Что-то оборвалось в груди у Пино. Он наклонился и поцеловал пальцы старика, холодные, белые, как полотно, пальцы, лежащие поверх одеяла.
— Да, отец, — сказал Пино.
— Так-то лучше, сынок, — услышал он. Пальцы капитана коснулись его волос.
Сердце у Пино колотилось, в глазах стало солоно. Он отвернулся и начал следить за водопадами, бегущими по стеклу.
— Любопытная вещица, правда? — заговорил капитан. — Это подарок, мальчик. Мне оставила на память одна женщина… Я помог ей спастись. Она… Ее отец был справедливый человек, он стоял за мир… Его убили, и ей тоже пришлось бы худо… Это было еще до войны, мальчик. Ты тогда бегал в коротких штанишках…
— Она была гречанка?
— Нет, японка. Но какая разница, мальчик? Бедняжка, ей не хотелось расставаться с родиной.
— Еще бы, капитан!
— Мне бы дожить… Это мой последний рейс, мальчик… Добраться бы до Греции…
— Вы поправитесь, — пролепетал Пино с болью. — Вы поправитесь дома…
— Ладно, мальчик. Постараюсь.
Пино повеселел. И водопады на стекле запрыгали веселее. Потом бег воды как будто затих, стекло потускнело, — грустная мысль явилась у Пино.
— Я вот здоровый, — произнес он в тягостном раздумье. — А что я сделал важного? Ничего! Вы воевали… Многие люди, как бы выразиться… Ну, как вода. Текут, мчатся куда-то, и следа нет…
— Ты не прав, мальчик. Каждый человек оставляет след в жизни, плохой или хороший…
— Каждый?
— Можешь не сомневаться, мальчик. Каждый!
Пино поднялся. Он охотно посидел бы у капитана еще, но, наверное, капитан устал.
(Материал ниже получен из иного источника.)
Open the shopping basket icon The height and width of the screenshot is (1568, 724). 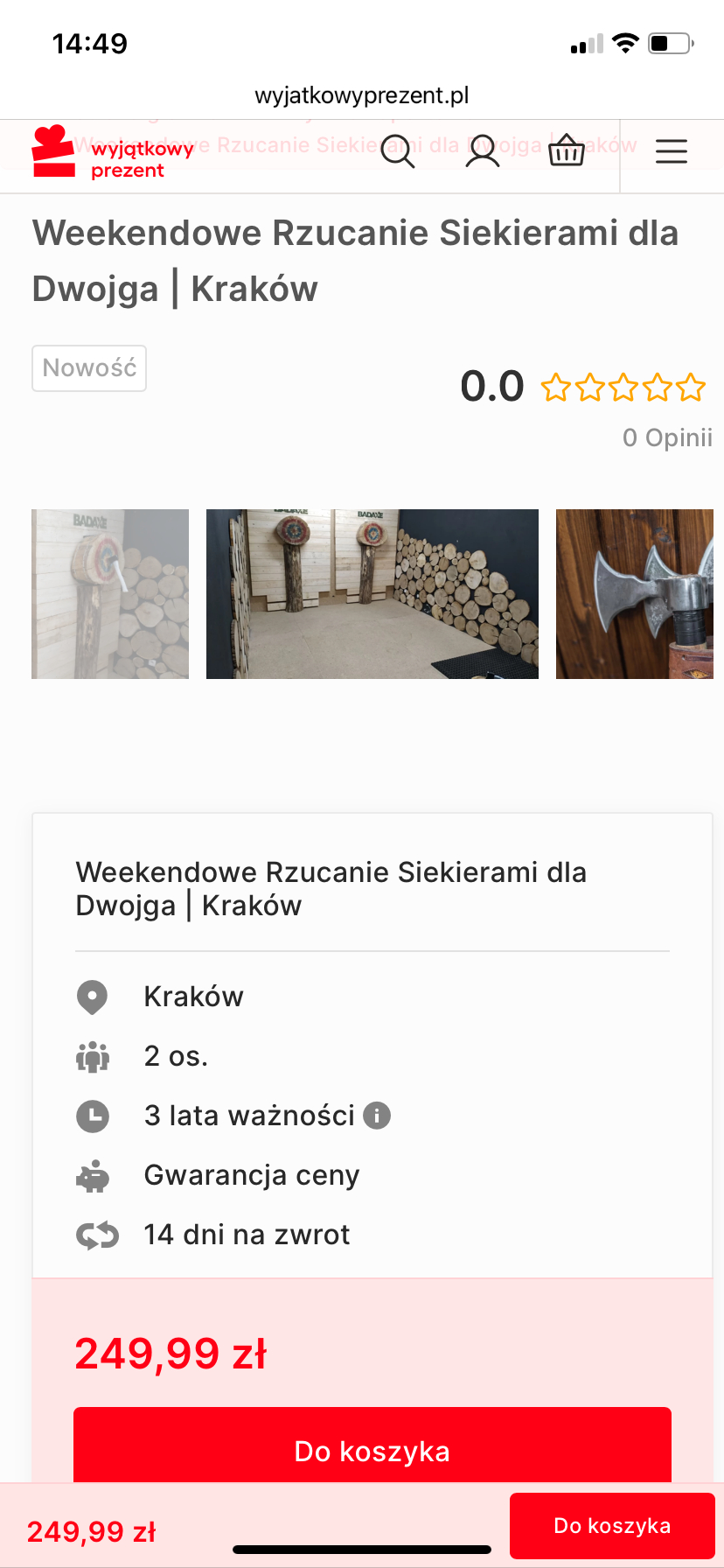point(566,150)
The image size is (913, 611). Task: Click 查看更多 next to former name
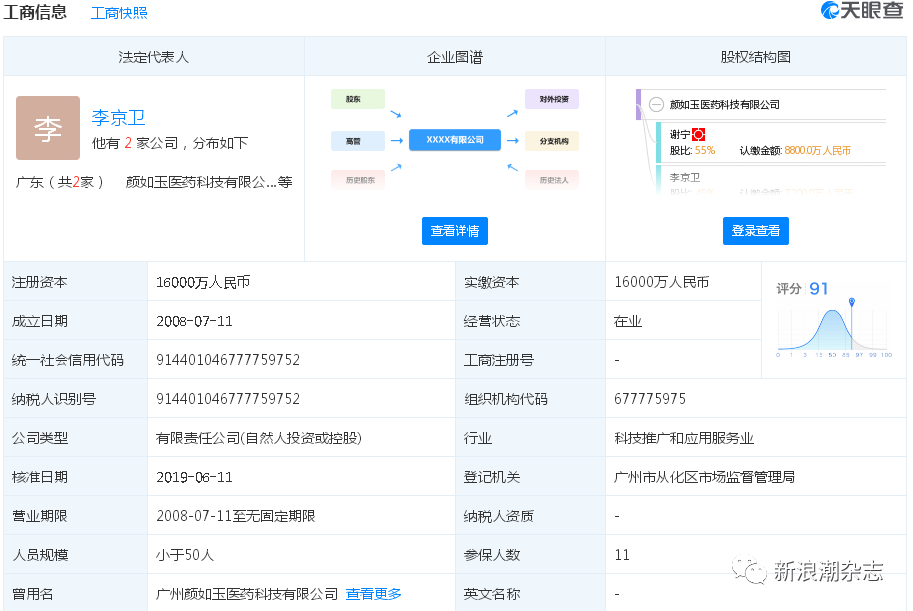373,594
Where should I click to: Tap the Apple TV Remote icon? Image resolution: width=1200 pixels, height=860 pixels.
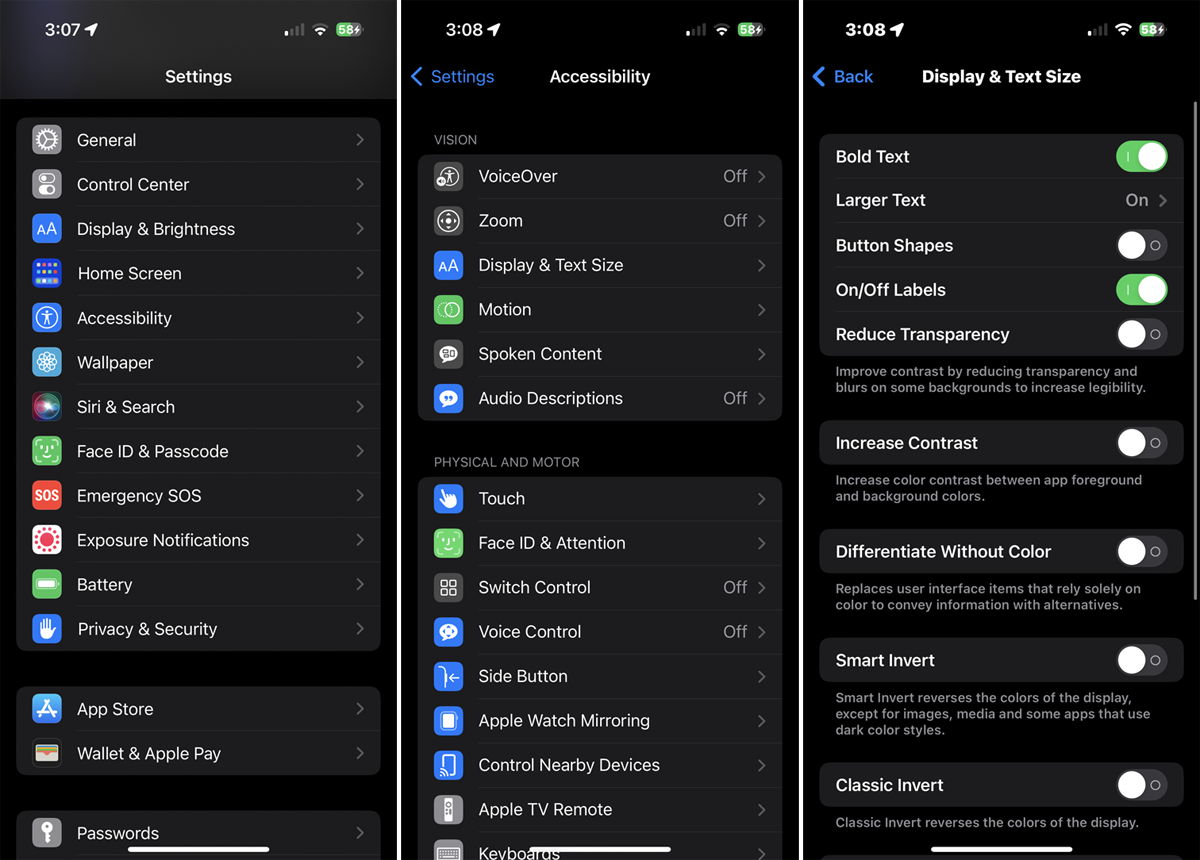pyautogui.click(x=448, y=810)
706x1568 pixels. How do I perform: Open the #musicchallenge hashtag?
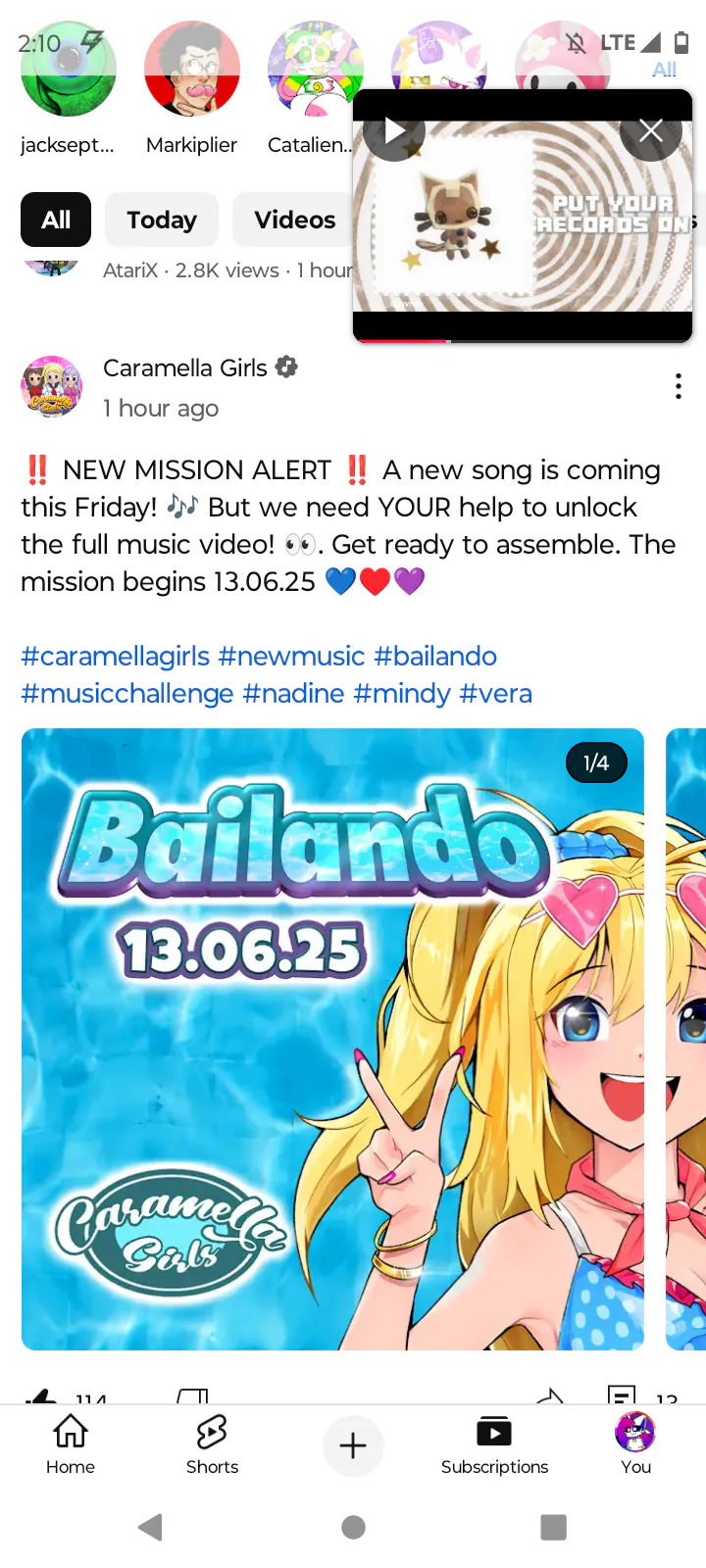(127, 693)
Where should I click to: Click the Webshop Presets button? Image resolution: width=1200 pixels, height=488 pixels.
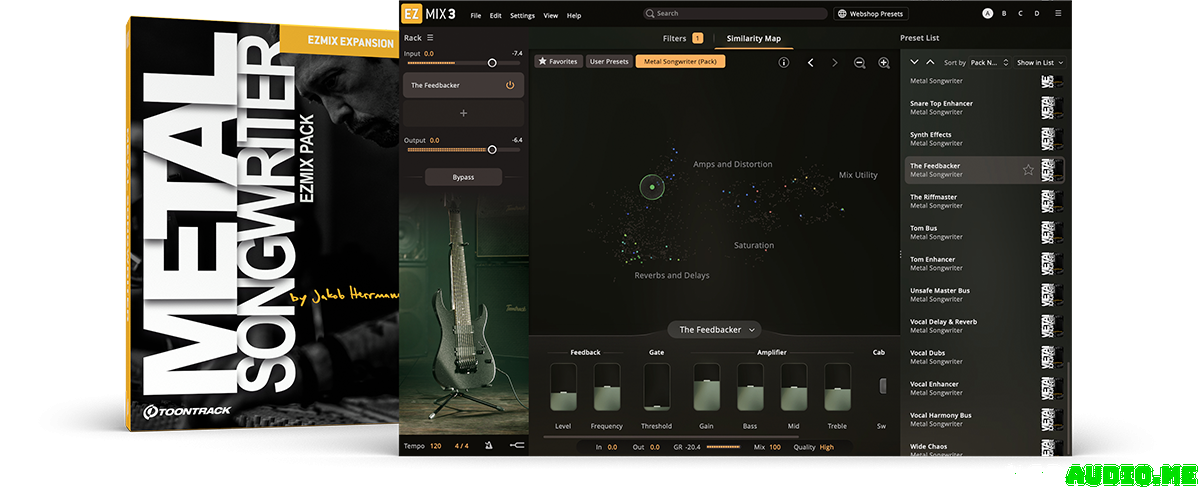click(872, 14)
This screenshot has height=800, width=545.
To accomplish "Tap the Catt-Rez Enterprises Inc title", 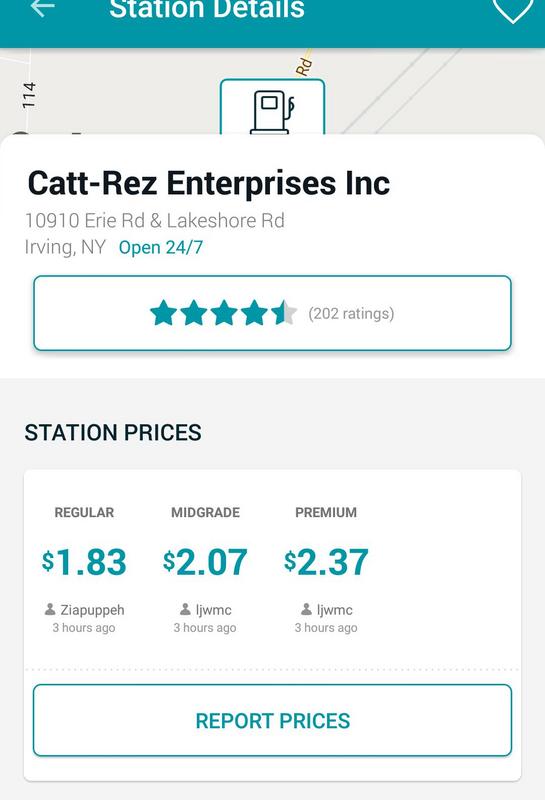I will tap(209, 183).
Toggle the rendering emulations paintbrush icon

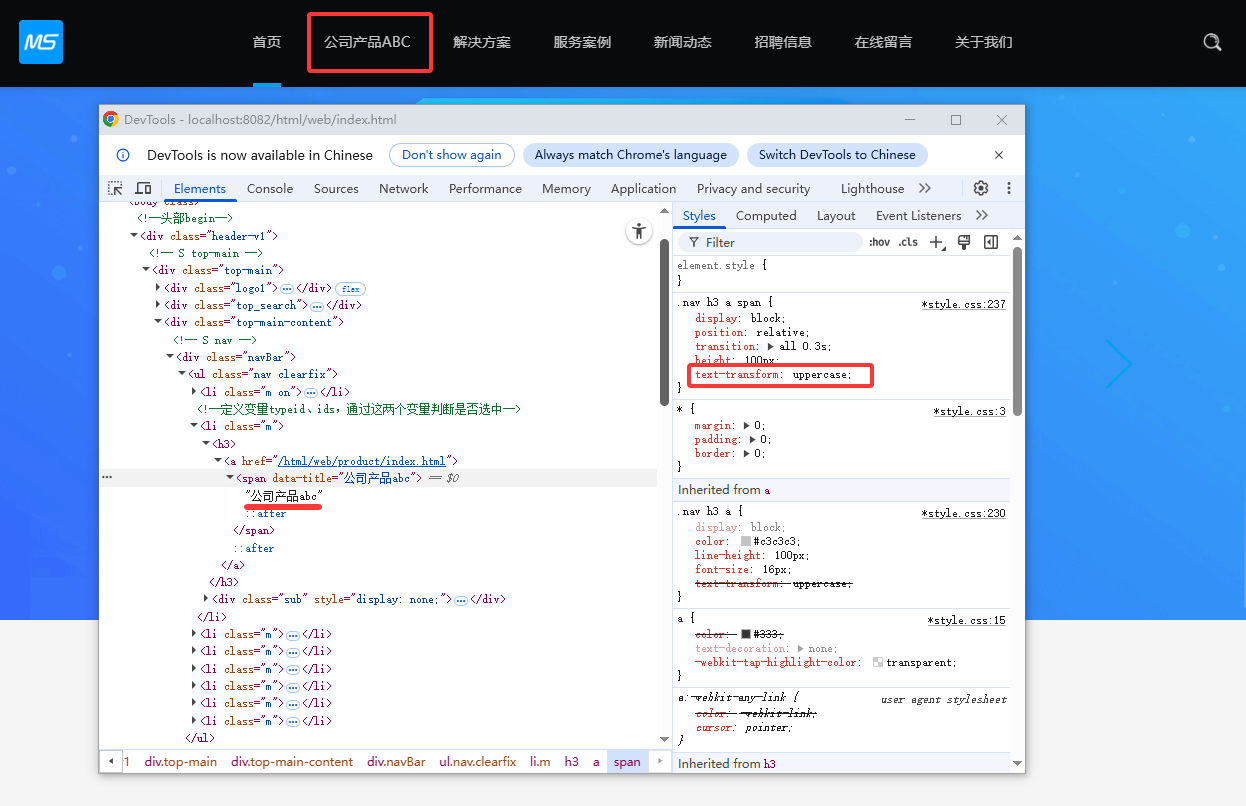coord(964,242)
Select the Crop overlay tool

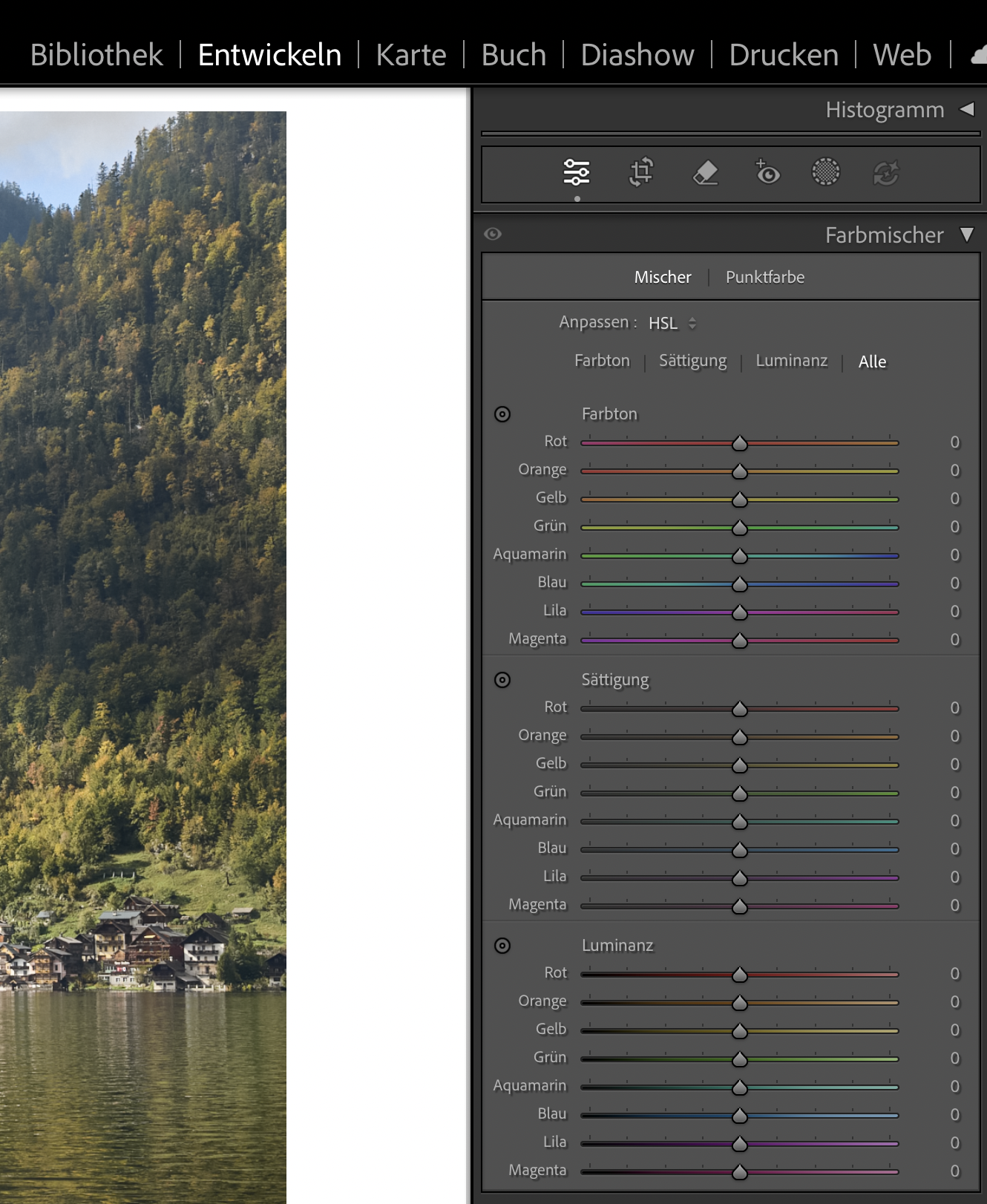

— Спокойной ночи, — сказал Пино.
— Я уверен, что она будет спокойна, — ответил капитан. — Ступай, мальчик!
9
Аскольд Ревякин, он же Кольди, ехал в портовый город с целью начать жить по-новому.
Москву он покинул без сожаления. «Кольди — дурак», «Кольди — ушибленный», «Кольди — треснутый пыльным мешком» — ничего, кроме подобных эпитетов и еще более крепких, он не слышал от своих приятелей. Это отзывалось на нервах. Кольди с детства нервный, раздражать его нельзя. И вот результат — два раза он сглупил, не сумел проворно обстряпать сделку и чуть не попался. С галстуками, с нейлоновыми рубашками, купленными у иностранцев в гостинице «Националь». От дружинников спасенья не стало…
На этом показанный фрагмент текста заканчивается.